Ciò comporta la loro l’esclusione dal sistema di welfare e da una precisa regolamentazione sull’orario lavorativo. I dati del ministero dello scorso anno hanno evidenziato come oltre il 74% delle operatrici sanitarie domestiche non benefici di alcun giorno libero, una percentuale che è più che raddoppiata dai tempi pre-pandemia. In una società come quella taiwanese, dove quasi una persona su cinque ha più di 65 anni e la percentuale è in netto aumento (potrebbe superare il 40% entro il 2060), c’è un estremo bisogno di rendere questo genere di professioni più “sicure”.

Lavoratrici fidelizzate

In quest’ottica, a fine febbraio il governo ha approvato un programma di “fidelizzazione” che mira ad apportare miglioramenti per le normative vigenti al fine di reclutare i talenti di medio livelli stranieri. Ma perché riescano a qualificarsi come “manodopera qualificata intermedia”, si chiede ai lavoratori migranti di superare un test che accerti la loro capacità linguistiche in cinese, di aver accumulato una esperienza lavorativa di sei anni a Taiwan e di percepire un salario medio mensile di oltre 24 mila dollari taiwanesi.
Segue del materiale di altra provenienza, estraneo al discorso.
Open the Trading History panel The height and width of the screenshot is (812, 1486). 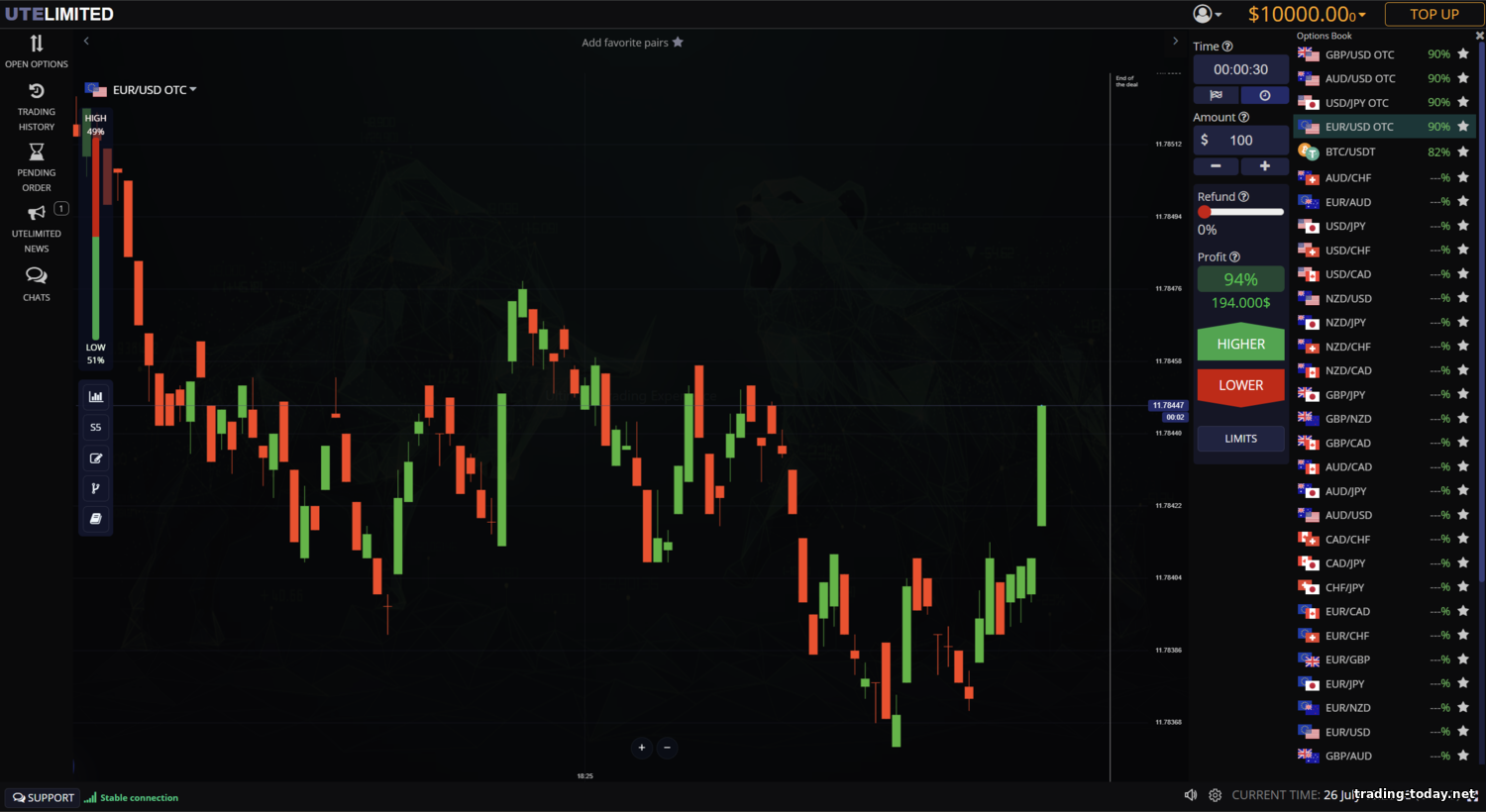[37, 106]
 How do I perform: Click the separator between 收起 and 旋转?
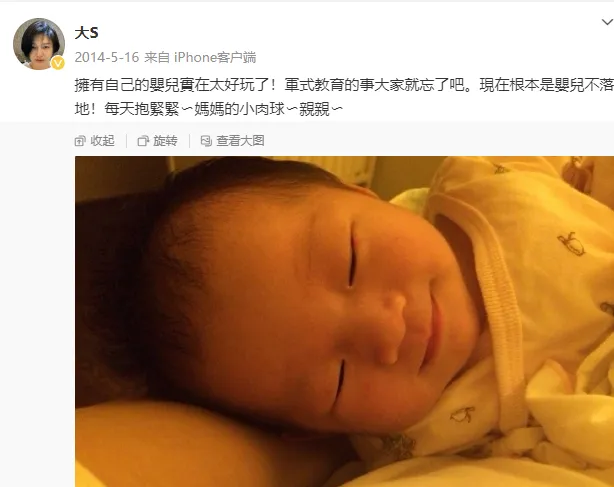126,141
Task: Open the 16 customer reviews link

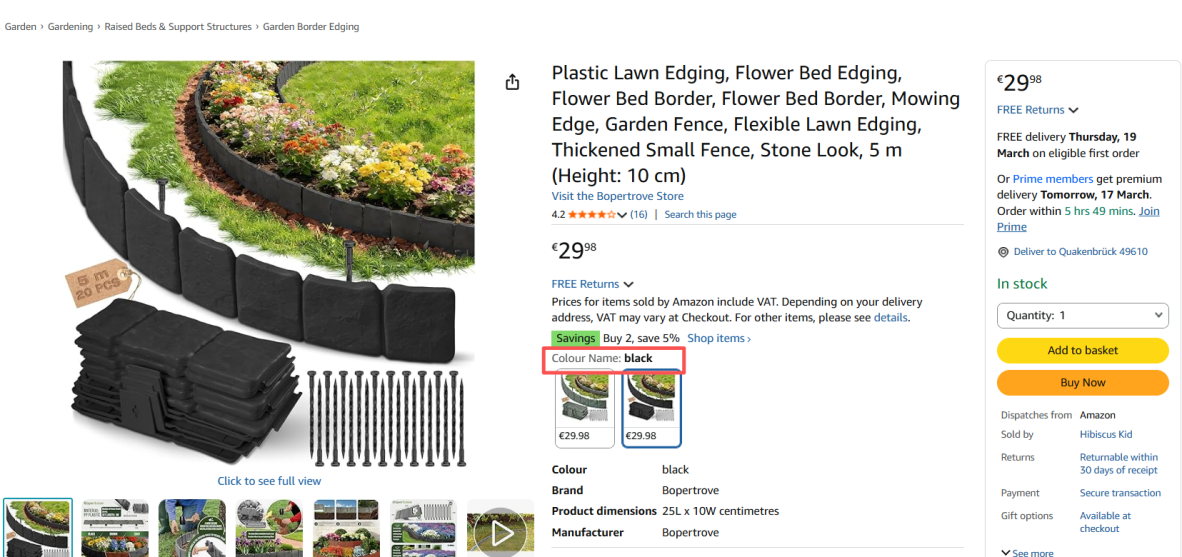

Requisiti già contestati dalle associazioni di categoria. Confinate nelle case dei loro datori di lavoro, prese dalle urgenze dell’accudimento di anziani e disabili, le badanti difficilmente trovano il tempo di frequentare eventi pubblici e corsi di lingua. Per non parlare del salario, che resta al di sotto del tetto dei 24 mila dollari taiwanesi malgrado la misura approvata dal ministero del Lavoro nelle scorse settimane: un aumento di 3 mila dollari taiwanesi di cui si parlava da mesi, con il quale il minimo salariale ha raggiunto i 20 mila. Ma che, come nel precedente caso del 2015, non sarà applicabile ai contratti esistenti ma solo a quelli di nuova stipulazione, escludendo centinaia di migliaia di persone.
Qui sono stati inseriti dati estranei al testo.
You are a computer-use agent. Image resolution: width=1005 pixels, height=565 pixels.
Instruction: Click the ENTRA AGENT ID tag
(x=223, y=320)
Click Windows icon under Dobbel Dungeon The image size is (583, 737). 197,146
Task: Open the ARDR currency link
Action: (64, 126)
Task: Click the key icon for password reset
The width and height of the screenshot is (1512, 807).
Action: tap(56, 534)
Il sistema di intemediazione del lavoro

Come denunciano molte associazioni di categoria, uno dei problemi che pesa maggiormente sulle loro condizioni lavorative è il sistema di intermediazione del lavoro, una giungla di servizi di collocamento privati che si figura ad oggi come l’unico ponte tra paesi come Indonesia, Filippine, Vietnam e Thailandia e la Repubblica di Cina. Se la tariffa “standard” si aggira tra i 1500 e i 1800 dollari taiwanesi mensili, quella richiesta dai cosiddetti broker, intermediari che assicurano un pacchetto di servizi ancora più ampio (l’impiego per ottenere il work visa, l’alloggio all’arrivo, corsi di lingua e training pre-partenza), può arrivare a tre volte tanto.
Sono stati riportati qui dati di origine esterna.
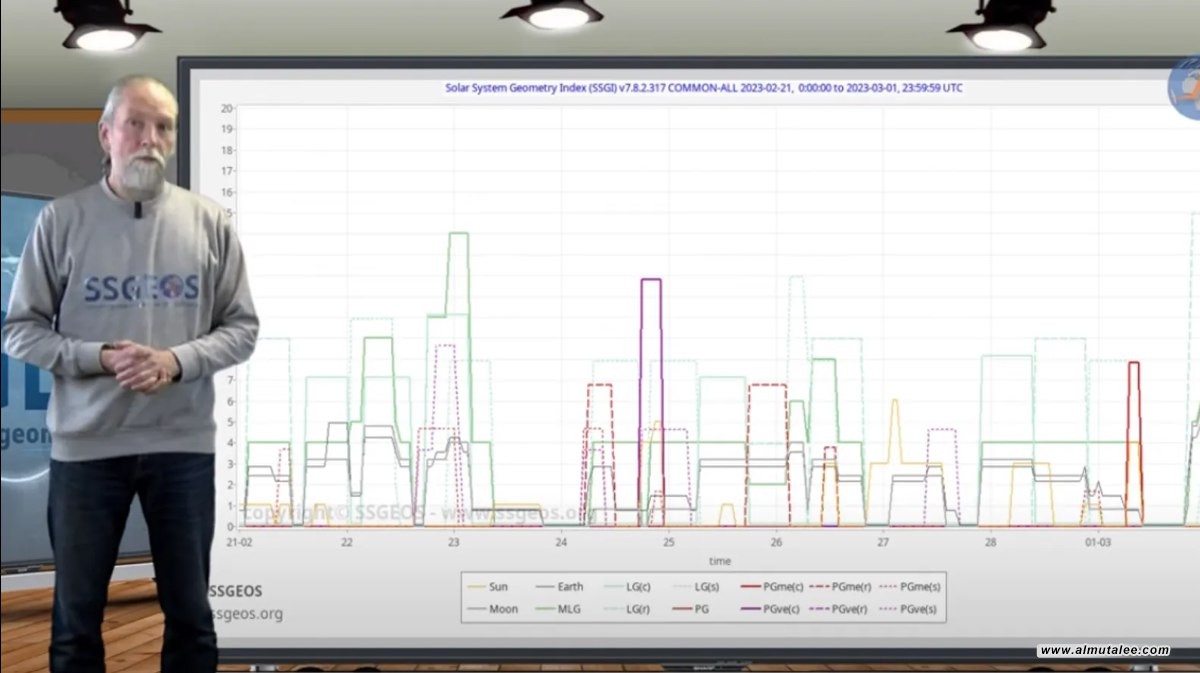
Task: Click the 'time' x-axis label
Action: click(719, 562)
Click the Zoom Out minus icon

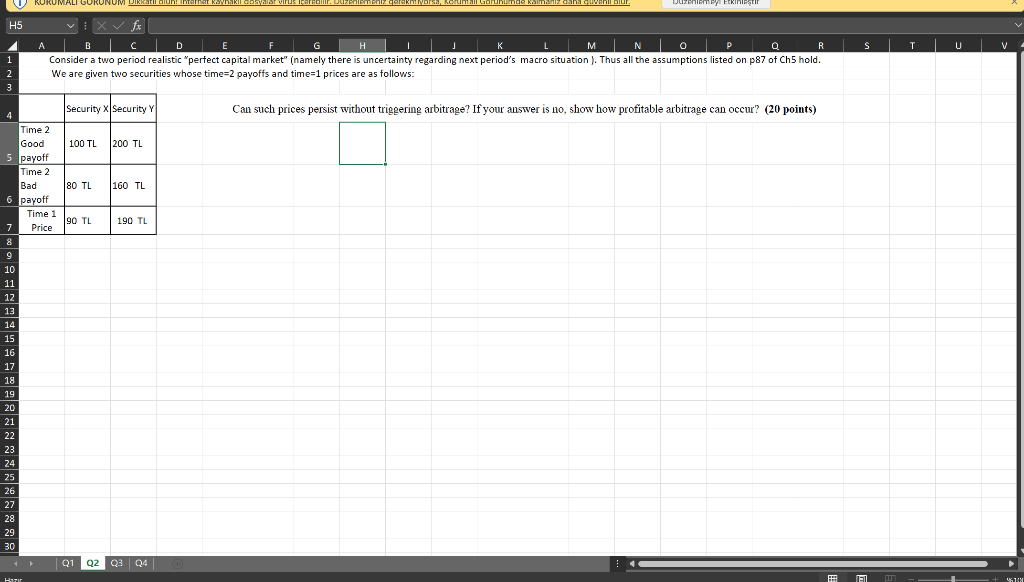coord(911,577)
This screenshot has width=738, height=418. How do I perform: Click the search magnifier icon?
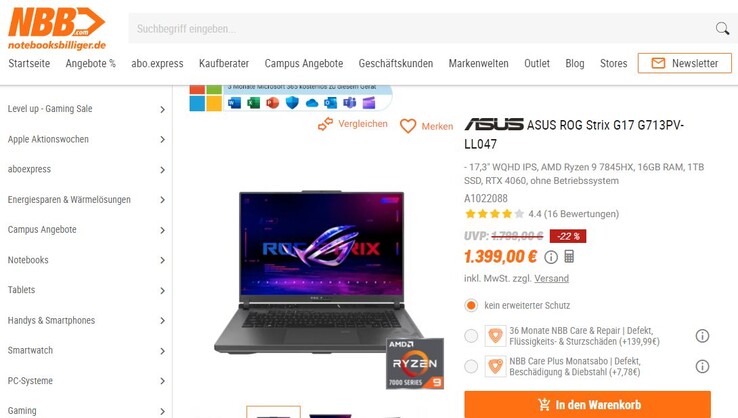pos(722,29)
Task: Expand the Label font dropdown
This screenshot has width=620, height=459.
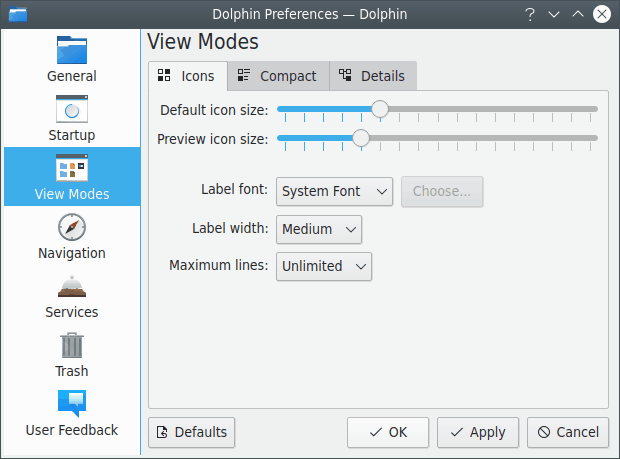Action: [334, 191]
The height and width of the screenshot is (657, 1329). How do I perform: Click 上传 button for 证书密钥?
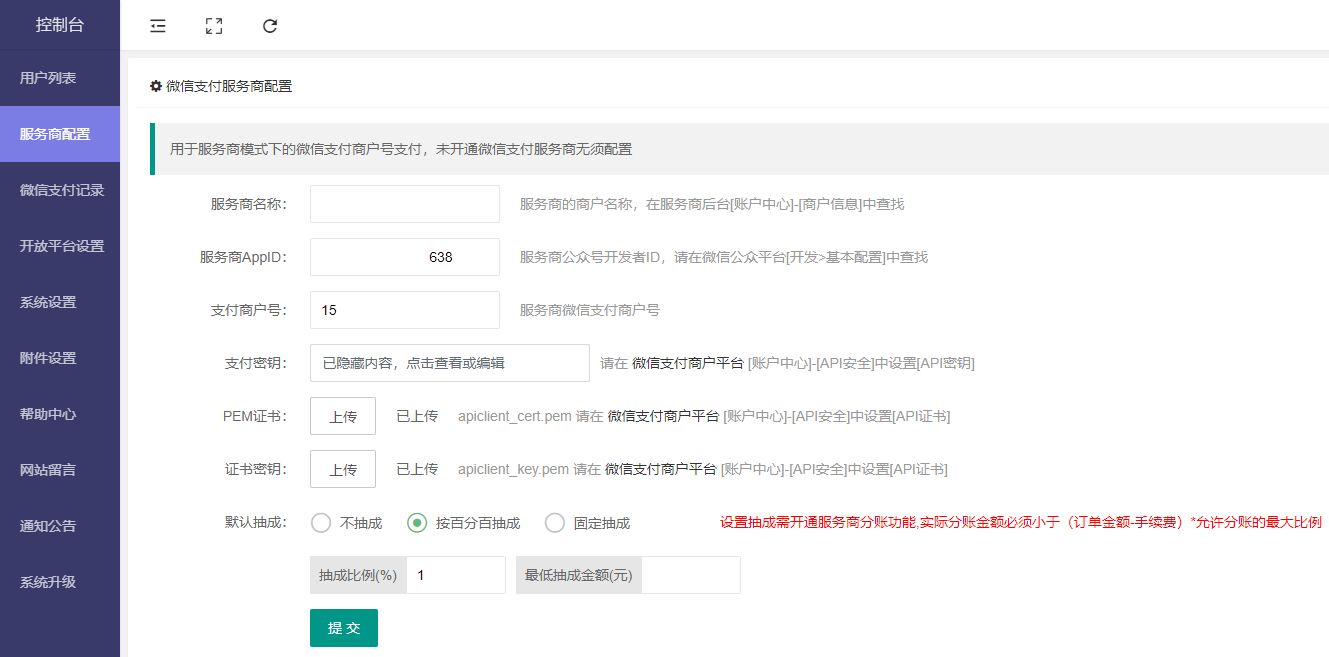(x=343, y=469)
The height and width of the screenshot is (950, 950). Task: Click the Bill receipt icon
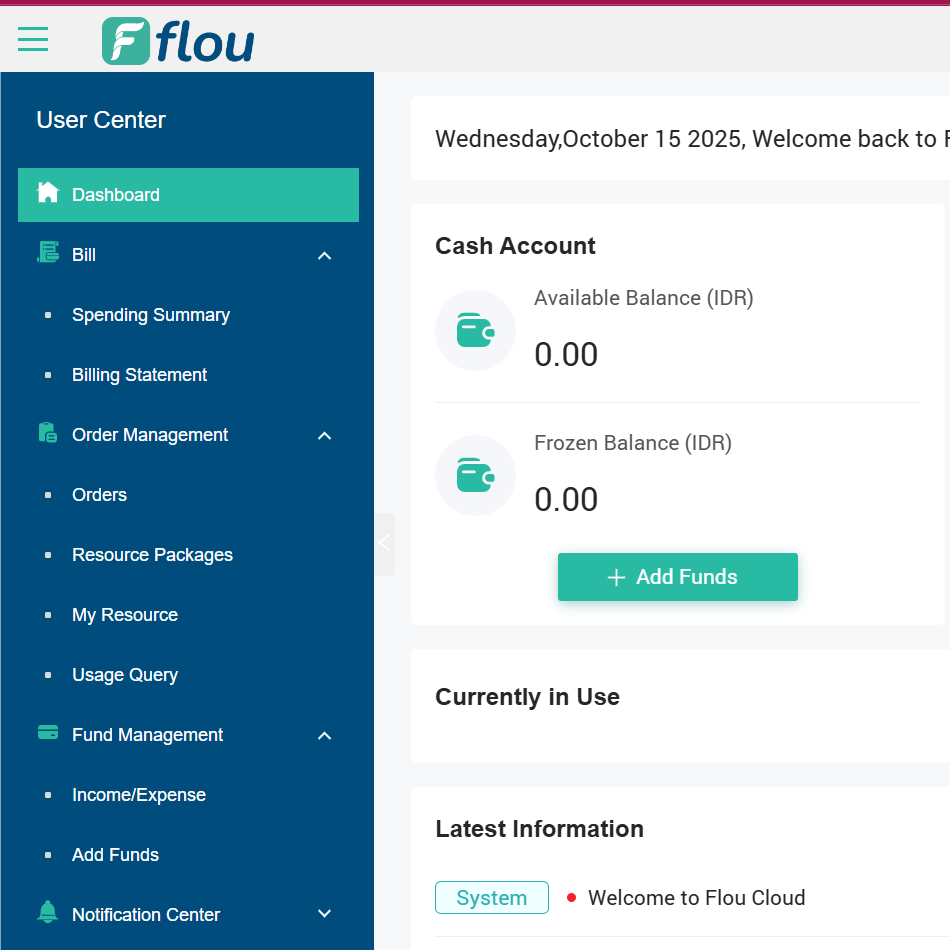tap(47, 253)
Per una maggiore “fidelizzazione” della forza lavoro basterebbe, in ogni caso, includere anche badanti e assistenti domestiche nelle tutele previste dalla legge sugli standard lavorativi. Ma il governo non sembra voler procedere verso questa direzione e lo conferma quanto comunicato qualche mese fa dal ministero del Lavoro: a rendere difficile l’applicazione indiscriminata della legge vigente sarebbero le “ovvie differenze” insite nel lavoro di cura rispetto alle occupazioni “normali”.